I didn't like the way Caroline Powell rode out of the SJ arena today.  i think she had one fence down but when she finished her face was like thunder and she cantered very smartly out of the arena and nearly ran someone down.  Stroppy and dangerous.  Most other riders slowed to a walk before they exited the arena.


----------



## ruth83 (31 July 2012)

I didn't see her exit the arena today but she also cantered out from the dressage on Sunday - she continued trotting around the immediate collecting area until a groom caught the horse and another groom stuck a neck strap on him so I would imagine, from this, that he is not an easy horse to deal with on leaving the arena.
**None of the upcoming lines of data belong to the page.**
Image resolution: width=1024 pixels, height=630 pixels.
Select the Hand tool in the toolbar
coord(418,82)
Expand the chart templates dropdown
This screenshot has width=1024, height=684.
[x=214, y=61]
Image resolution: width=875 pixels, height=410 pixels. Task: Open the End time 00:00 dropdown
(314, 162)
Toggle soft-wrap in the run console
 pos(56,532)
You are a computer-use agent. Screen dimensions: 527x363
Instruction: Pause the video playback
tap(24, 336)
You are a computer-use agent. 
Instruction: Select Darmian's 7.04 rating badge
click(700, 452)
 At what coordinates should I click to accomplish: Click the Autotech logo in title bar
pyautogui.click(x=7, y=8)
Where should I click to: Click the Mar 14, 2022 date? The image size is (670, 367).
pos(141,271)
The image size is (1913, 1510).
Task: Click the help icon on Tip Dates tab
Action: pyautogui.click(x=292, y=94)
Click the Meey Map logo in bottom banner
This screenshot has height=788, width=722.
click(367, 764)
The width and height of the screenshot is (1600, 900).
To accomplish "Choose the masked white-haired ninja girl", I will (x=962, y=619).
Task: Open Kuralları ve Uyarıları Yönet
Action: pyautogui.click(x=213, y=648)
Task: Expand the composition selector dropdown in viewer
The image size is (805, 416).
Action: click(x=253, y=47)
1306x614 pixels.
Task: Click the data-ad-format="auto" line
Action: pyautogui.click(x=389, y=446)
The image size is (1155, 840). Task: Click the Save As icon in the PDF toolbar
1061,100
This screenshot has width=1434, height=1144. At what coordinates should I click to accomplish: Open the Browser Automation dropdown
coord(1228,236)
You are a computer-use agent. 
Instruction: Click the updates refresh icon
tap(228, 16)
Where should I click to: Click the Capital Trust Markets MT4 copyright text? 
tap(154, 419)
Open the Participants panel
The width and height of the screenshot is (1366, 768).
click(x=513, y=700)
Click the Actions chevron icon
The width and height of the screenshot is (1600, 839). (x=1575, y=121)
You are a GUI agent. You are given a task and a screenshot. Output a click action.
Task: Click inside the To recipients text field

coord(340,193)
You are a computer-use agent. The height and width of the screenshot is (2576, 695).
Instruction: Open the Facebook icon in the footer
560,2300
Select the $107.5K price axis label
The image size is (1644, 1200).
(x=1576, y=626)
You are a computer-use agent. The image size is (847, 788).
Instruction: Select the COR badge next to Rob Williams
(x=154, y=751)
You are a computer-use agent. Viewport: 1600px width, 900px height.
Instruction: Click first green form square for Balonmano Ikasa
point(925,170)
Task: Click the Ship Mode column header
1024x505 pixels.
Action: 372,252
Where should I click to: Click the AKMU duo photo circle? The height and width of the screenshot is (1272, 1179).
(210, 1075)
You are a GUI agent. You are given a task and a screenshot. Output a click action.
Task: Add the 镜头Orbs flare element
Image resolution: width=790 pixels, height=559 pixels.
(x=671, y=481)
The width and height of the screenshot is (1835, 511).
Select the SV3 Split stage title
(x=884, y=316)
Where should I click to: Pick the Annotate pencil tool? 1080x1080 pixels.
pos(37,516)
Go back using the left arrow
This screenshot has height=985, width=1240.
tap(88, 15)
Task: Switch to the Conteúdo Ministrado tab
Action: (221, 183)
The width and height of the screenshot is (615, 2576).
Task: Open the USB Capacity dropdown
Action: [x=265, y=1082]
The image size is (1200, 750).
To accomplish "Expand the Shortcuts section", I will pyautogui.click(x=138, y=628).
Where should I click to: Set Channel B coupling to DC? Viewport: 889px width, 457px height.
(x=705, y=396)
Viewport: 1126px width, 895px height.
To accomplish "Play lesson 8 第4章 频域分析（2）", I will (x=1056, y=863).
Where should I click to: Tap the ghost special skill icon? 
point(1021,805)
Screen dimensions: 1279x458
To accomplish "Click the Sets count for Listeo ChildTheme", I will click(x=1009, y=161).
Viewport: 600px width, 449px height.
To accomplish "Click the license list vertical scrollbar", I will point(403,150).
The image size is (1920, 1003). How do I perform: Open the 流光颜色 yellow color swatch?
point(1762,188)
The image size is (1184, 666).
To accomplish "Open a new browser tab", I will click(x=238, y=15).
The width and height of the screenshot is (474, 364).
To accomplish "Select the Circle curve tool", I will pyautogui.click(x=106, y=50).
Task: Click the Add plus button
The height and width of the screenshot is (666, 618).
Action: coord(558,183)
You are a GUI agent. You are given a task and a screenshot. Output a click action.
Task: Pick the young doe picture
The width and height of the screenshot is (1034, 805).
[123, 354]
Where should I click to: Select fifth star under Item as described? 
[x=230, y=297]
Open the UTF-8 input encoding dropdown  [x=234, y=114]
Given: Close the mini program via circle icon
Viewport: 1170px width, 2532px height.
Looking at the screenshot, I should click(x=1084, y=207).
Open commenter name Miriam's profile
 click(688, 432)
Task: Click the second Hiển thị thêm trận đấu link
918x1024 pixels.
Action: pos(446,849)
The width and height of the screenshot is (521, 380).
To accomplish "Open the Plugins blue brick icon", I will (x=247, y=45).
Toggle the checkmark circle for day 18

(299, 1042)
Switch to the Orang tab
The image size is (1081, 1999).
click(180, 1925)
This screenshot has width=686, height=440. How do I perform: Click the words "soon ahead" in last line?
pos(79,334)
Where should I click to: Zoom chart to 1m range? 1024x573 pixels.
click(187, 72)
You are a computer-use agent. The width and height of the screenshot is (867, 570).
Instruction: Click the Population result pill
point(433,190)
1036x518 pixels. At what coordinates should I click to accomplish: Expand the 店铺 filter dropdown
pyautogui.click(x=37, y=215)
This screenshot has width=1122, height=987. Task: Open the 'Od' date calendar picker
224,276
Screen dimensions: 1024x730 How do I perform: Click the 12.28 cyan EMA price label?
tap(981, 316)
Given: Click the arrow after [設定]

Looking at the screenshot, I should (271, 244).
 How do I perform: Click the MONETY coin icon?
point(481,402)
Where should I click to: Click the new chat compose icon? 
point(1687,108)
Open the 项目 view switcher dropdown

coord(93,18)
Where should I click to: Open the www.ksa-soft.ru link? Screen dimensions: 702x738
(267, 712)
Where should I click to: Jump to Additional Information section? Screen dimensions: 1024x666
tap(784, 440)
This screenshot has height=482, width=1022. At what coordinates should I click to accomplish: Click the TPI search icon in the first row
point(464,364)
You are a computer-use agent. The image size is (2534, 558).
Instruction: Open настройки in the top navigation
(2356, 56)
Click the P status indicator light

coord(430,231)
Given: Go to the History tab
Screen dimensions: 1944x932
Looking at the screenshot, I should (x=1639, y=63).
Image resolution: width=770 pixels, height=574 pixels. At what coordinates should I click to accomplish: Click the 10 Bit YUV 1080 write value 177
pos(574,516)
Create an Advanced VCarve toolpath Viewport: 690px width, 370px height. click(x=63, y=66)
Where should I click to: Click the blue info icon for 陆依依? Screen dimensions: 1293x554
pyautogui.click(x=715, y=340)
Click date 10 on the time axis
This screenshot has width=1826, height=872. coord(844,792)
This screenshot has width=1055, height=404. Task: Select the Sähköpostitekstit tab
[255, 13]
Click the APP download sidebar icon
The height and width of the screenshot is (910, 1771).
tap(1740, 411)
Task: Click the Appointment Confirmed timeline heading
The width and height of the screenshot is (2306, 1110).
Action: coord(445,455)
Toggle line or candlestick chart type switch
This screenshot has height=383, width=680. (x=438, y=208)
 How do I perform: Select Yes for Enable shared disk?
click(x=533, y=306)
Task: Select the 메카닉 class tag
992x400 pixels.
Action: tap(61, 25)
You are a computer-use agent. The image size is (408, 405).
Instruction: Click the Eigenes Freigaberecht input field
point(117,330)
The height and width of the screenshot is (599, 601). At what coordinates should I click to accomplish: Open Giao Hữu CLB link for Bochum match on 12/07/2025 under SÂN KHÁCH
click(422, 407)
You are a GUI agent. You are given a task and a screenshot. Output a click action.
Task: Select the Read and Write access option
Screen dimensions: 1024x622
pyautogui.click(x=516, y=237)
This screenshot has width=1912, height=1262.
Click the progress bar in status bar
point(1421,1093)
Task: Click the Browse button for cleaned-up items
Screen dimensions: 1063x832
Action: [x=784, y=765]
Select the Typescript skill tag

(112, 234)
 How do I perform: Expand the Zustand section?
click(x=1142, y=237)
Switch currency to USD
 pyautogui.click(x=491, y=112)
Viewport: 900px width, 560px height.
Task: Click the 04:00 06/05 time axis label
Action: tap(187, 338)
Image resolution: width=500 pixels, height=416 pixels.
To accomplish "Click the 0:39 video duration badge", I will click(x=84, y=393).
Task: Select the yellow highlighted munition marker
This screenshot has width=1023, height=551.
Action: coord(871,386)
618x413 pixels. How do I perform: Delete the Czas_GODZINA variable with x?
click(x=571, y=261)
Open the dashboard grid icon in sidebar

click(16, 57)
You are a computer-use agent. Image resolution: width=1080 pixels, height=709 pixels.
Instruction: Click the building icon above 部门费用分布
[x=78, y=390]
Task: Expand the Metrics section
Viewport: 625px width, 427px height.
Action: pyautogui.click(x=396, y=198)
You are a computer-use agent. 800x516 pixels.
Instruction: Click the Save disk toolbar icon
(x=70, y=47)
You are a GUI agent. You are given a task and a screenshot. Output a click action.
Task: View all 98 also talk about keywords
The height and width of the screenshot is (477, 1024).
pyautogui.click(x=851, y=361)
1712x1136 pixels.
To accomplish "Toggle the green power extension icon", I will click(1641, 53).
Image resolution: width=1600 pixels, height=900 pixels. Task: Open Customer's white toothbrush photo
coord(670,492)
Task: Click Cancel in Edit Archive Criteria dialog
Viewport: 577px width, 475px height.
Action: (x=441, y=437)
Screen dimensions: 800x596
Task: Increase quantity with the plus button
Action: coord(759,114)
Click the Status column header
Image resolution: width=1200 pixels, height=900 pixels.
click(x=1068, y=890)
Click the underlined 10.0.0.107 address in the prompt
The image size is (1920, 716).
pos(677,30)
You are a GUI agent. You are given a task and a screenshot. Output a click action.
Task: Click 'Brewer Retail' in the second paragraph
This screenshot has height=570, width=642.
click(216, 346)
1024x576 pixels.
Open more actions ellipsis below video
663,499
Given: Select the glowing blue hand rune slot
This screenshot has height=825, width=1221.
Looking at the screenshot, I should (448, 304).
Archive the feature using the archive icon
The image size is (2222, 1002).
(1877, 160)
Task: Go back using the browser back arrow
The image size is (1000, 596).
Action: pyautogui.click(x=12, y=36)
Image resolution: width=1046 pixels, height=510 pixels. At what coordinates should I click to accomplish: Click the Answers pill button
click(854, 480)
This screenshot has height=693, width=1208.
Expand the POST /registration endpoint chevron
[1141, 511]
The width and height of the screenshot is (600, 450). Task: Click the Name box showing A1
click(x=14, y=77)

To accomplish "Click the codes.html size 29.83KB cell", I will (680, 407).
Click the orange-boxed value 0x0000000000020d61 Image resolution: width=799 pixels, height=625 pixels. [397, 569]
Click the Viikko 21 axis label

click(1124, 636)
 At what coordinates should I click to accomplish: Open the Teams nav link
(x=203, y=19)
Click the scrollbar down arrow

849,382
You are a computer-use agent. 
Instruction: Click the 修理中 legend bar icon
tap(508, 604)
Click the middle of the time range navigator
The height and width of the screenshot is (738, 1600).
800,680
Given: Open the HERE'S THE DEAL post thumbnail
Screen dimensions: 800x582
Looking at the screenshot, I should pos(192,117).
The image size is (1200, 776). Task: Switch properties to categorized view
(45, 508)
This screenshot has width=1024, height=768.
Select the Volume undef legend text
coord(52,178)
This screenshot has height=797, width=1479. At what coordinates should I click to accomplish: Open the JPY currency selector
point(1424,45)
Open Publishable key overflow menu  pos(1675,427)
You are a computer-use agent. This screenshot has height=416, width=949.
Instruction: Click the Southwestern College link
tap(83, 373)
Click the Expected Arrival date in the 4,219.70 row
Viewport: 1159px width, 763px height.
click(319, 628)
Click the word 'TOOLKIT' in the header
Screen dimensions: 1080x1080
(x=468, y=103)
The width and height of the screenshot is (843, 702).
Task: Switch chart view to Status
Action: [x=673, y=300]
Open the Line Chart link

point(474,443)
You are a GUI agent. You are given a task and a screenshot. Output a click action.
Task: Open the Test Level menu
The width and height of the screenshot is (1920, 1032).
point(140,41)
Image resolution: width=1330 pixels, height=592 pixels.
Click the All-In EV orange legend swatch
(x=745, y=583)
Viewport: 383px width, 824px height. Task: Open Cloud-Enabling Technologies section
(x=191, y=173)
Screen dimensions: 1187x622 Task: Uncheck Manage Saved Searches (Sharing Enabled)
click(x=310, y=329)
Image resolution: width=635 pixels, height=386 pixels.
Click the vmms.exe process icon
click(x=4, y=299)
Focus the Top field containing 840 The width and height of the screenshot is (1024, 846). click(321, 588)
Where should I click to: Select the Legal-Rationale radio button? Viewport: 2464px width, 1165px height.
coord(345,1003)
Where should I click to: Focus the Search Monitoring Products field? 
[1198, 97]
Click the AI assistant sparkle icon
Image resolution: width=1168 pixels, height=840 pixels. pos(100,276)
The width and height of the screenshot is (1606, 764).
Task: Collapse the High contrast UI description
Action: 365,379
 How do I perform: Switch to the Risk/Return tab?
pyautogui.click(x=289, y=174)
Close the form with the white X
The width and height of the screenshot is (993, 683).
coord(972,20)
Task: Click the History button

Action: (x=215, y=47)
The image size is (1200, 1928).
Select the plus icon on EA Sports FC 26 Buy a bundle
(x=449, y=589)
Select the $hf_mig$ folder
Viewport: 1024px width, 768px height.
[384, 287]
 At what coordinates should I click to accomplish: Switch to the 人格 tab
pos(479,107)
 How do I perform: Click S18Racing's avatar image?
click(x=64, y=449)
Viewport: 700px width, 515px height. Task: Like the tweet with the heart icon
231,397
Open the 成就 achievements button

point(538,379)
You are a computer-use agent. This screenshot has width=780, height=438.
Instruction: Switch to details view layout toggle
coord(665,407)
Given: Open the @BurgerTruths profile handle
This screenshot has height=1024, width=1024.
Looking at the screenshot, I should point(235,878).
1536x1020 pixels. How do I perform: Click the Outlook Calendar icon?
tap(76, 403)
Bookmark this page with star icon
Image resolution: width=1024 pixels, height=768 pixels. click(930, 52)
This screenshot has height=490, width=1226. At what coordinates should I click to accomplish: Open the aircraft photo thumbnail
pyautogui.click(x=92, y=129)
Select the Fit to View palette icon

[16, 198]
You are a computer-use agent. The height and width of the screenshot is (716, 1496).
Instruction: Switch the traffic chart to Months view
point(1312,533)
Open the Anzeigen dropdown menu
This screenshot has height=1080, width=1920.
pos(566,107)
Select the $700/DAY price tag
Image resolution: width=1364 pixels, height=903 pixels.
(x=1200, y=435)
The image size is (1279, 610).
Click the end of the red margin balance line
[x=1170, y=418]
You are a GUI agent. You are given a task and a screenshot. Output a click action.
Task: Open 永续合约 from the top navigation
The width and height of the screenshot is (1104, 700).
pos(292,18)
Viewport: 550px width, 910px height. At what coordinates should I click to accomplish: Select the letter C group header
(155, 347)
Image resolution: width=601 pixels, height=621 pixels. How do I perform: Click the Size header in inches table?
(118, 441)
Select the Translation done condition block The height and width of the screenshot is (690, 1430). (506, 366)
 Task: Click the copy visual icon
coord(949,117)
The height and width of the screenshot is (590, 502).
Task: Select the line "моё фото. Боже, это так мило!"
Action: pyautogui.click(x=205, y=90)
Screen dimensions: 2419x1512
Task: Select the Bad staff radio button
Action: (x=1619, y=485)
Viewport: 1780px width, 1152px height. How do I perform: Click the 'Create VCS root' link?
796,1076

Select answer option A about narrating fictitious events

Of course, rudeness and running into people is not acceptable but I would prefer cantering and controlling to walking and having an incident


----------



## Supertrooper (31 July 2012)

I've read that he has to have at least two people leading him back from arena because he is so wild and naughty so imagine that was why she did what she did!


----------



## eventrider23 (31 July 2012)

It's pretty normal behaviour as Lenamore is very very naughty when he wants to be.  On Sunday he was unusually mature and contained in the dressage....till the applause and then his usual cheeky self appeared.  He has got better with age but was well known for his antics as a youngster and is no different at times today.


----------



## Thistle (31 July 2012)

Ditto, he gets extremely wound up and has to go smartly forwards to contain it.


----------